DATA FOR THIS EXERCISE:
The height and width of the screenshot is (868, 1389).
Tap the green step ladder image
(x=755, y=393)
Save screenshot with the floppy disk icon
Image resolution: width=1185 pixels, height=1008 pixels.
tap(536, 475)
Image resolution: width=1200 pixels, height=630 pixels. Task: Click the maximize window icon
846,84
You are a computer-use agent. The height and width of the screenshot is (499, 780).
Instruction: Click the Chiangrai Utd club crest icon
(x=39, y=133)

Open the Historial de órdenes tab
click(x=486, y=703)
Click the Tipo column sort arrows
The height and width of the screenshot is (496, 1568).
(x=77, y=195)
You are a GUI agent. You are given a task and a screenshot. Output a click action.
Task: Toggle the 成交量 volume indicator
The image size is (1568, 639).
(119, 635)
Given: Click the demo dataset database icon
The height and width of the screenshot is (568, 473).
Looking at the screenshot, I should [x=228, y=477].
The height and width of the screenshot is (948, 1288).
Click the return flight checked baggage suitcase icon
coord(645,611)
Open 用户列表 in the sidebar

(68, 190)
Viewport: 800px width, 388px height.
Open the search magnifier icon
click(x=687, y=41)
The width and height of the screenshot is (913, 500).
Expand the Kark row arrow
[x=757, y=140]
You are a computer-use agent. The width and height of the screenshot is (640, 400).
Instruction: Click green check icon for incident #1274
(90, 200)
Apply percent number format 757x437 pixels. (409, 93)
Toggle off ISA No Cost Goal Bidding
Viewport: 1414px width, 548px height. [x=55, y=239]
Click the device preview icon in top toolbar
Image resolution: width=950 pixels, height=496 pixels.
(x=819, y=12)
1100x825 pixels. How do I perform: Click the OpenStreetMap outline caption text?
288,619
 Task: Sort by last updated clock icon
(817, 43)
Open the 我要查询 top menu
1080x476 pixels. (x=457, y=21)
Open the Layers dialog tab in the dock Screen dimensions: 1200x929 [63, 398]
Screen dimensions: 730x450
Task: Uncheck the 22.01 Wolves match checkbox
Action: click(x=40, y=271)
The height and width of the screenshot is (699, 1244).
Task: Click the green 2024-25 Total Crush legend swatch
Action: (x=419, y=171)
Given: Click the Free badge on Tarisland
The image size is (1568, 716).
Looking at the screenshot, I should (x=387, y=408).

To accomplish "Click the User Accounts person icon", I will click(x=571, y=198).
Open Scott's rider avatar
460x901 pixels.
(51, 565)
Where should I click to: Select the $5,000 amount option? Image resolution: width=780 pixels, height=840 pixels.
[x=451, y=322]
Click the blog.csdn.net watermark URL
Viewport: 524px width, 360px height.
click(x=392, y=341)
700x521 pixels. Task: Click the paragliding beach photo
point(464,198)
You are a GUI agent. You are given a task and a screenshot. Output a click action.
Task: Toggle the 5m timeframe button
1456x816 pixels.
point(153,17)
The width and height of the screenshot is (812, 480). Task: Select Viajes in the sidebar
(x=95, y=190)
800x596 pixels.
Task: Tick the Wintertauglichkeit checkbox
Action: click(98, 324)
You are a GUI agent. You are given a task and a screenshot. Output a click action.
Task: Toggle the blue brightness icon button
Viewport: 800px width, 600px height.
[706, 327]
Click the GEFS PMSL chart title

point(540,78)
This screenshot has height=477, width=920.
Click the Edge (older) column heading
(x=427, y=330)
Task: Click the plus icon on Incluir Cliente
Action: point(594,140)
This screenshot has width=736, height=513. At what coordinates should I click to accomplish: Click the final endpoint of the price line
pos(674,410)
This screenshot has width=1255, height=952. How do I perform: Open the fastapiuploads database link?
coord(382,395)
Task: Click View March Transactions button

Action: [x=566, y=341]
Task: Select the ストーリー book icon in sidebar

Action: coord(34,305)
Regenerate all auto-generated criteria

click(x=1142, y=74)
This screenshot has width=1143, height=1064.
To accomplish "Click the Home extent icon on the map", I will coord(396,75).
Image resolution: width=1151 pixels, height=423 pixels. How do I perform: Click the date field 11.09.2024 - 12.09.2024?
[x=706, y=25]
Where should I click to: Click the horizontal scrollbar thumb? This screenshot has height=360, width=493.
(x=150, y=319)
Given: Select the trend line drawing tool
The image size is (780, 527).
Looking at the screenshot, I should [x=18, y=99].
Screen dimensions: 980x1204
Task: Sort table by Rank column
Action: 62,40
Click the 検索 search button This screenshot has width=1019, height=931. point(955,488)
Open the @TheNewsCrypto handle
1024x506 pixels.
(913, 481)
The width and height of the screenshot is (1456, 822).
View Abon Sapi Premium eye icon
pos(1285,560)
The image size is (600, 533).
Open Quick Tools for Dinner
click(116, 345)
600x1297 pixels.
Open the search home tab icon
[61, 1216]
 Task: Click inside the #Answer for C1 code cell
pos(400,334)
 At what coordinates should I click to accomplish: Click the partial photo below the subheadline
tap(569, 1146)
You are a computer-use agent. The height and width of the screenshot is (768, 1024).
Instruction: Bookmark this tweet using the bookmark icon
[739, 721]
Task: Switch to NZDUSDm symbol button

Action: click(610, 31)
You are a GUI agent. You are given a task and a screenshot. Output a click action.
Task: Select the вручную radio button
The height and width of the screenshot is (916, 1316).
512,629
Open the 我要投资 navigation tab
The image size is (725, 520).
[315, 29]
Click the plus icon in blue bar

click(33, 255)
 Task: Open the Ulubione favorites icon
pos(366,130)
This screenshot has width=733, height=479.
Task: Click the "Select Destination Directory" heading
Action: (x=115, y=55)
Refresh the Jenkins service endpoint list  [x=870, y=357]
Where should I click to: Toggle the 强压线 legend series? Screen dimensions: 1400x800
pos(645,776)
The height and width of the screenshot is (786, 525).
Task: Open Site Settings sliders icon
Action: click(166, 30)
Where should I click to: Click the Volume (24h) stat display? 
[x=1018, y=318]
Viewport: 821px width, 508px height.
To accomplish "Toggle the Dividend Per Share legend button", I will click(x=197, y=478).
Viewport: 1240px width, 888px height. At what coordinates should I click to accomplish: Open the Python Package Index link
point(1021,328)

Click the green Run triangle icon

EXERCISE OBJECTIVE: Write out each record again, keeping every word as it is.

EXERCISE RESULT:
The height and width of the screenshot is (868, 1389).
Tap the green step ladder image
(x=755, y=393)
Save screenshot with the floppy disk icon
Image resolution: width=1185 pixels, height=1008 pixels.
tap(536, 475)
Image resolution: width=1200 pixels, height=630 pixels. Task: Click the maximize window icon
846,84
You are a computer-use agent. The height and width of the screenshot is (499, 780).
Instruction: Click the Chiangrai Utd club crest icon
(x=39, y=133)

Open the Historial de órdenes tab
click(x=486, y=703)
Click the Tipo column sort arrows
The height and width of the screenshot is (496, 1568).
(x=77, y=195)
You are a GUI agent. You are given a task and a screenshot. Output a click action.
Task: Toggle the 成交量 volume indicator
The image size is (1568, 639).
(119, 635)
Given: Click the demo dataset database icon
The height and width of the screenshot is (568, 473).
Looking at the screenshot, I should [x=228, y=477].
The height and width of the screenshot is (948, 1288).
Click the return flight checked baggage suitcase icon
coord(645,611)
Open 用户列表 in the sidebar

(68, 190)
Viewport: 800px width, 388px height.
Open the search magnifier icon
click(x=687, y=41)
The width and height of the screenshot is (913, 500).
Expand the Kark row arrow
[x=757, y=140]
You are a computer-use agent. The width and height of the screenshot is (640, 400).
Instruction: Click green check icon for incident #1274
(90, 200)
Apply percent number format 757x437 pixels. (409, 93)
Toggle off ISA No Cost Goal Bidding
Viewport: 1414px width, 548px height. [x=55, y=239]
Click the device preview icon in top toolbar
Image resolution: width=950 pixels, height=496 pixels.
(x=819, y=12)
1100x825 pixels. How do I perform: Click the OpenStreetMap outline caption text?
288,619
 Task: Sort by last updated clock icon
(817, 43)
Open the 我要查询 top menu
1080x476 pixels. (x=457, y=21)
Open the Layers dialog tab in the dock Screen dimensions: 1200x929 [63, 398]
Screen dimensions: 730x450
Task: Uncheck the 22.01 Wolves match checkbox
Action: click(x=40, y=271)
The height and width of the screenshot is (699, 1244).
Task: Click the green 2024-25 Total Crush legend swatch
Action: (x=419, y=171)
Given: Click the Free badge on Tarisland
The image size is (1568, 716).
Looking at the screenshot, I should (x=387, y=408).

To accomplish "Click the User Accounts person icon", I will click(x=571, y=198).
Open Scott's rider avatar
460x901 pixels.
(51, 565)
Where should I click to: Select the $5,000 amount option? Image resolution: width=780 pixels, height=840 pixels.
[x=451, y=322]
Click the blog.csdn.net watermark URL
Viewport: 524px width, 360px height.
click(x=392, y=341)
700x521 pixels. Task: Click the paragliding beach photo
point(464,198)
You are a GUI agent. You are given a task and a screenshot. Output a click action.
Task: Toggle the 5m timeframe button
1456x816 pixels.
point(153,17)
The width and height of the screenshot is (812, 480). Task: Select Viajes in the sidebar
(x=95, y=190)
800x596 pixels.
Task: Tick the Wintertauglichkeit checkbox
Action: click(98, 324)
You are a GUI agent. You are given a task and a screenshot. Output a click action.
Task: Toggle the blue brightness icon button
Viewport: 800px width, 600px height.
[706, 327]
Click the GEFS PMSL chart title

point(540,78)
This screenshot has height=477, width=920.
Click the Edge (older) column heading
(x=427, y=330)
Task: Click the plus icon on Incluir Cliente
Action: point(594,140)
This screenshot has width=736, height=513. At what coordinates should I click to accomplish: Click the final endpoint of the price line
pos(674,410)
This screenshot has width=1255, height=952. How do I perform: Open the fastapiuploads database link?
coord(382,395)
Task: Click View March Transactions button

Action: [x=566, y=341]
Task: Select the ストーリー book icon in sidebar

Action: coord(34,305)
Regenerate all auto-generated criteria

click(x=1142, y=74)
This screenshot has width=1143, height=1064.
To accomplish "Click the Home extent icon on the map", I will coord(396,75).
Image resolution: width=1151 pixels, height=423 pixels. How do I perform: Click the date field 11.09.2024 - 12.09.2024?
[x=706, y=25]
Where should I click to: Click the horizontal scrollbar thumb? This screenshot has height=360, width=493.
(x=150, y=319)
Given: Select the trend line drawing tool
The image size is (780, 527).
Looking at the screenshot, I should [x=18, y=99].
Screen dimensions: 980x1204
Task: Sort table by Rank column
Action: 62,40
Click the 検索 search button This screenshot has width=1019, height=931. point(955,488)
Open the @TheNewsCrypto handle
1024x506 pixels.
(913, 481)
The width and height of the screenshot is (1456, 822).
View Abon Sapi Premium eye icon
pos(1285,560)
The image size is (600, 533).
Open Quick Tools for Dinner
click(116, 345)
600x1297 pixels.
Open the search home tab icon
[61, 1216]
 Task: Click inside the #Answer for C1 code cell
pos(400,334)
 At what coordinates should I click to accomplish: Click the partial photo below the subheadline
tap(569, 1146)
You are a computer-use agent. The height and width of the screenshot is (768, 1024).
Instruction: Bookmark this tweet using the bookmark icon
[739, 721]
Task: Switch to NZDUSDm symbol button

Action: click(610, 31)
You are a GUI agent. You are given a task and a screenshot. Output a click action.
Task: Select the вручную radio button
The height and width of the screenshot is (916, 1316).
512,629
Open the 我要投资 navigation tab
The image size is (725, 520).
[315, 29]
Click the plus icon in blue bar

click(33, 255)
 Task: Open the Ulubione favorites icon
pos(366,130)
This screenshot has width=733, height=479.
Task: Click the "Select Destination Directory" heading
Action: (x=115, y=55)
Refresh the Jenkins service endpoint list  [x=870, y=357]
Where should I click to: Toggle the 强压线 legend series? Screen dimensions: 1400x800
pos(645,776)
The height and width of the screenshot is (786, 525).
Task: Open Site Settings sliders icon
Action: click(166, 30)
Where should I click to: Click the Volume (24h) stat display? 
[x=1018, y=318]
Viewport: 821px width, 508px height.
To accomplish "Toggle the Dividend Per Share legend button", I will click(x=197, y=478).
Viewport: 1240px width, 888px height. At what coordinates should I click to accomplish: Open the Python Package Index link
point(1021,328)

Click the green Run triangle icon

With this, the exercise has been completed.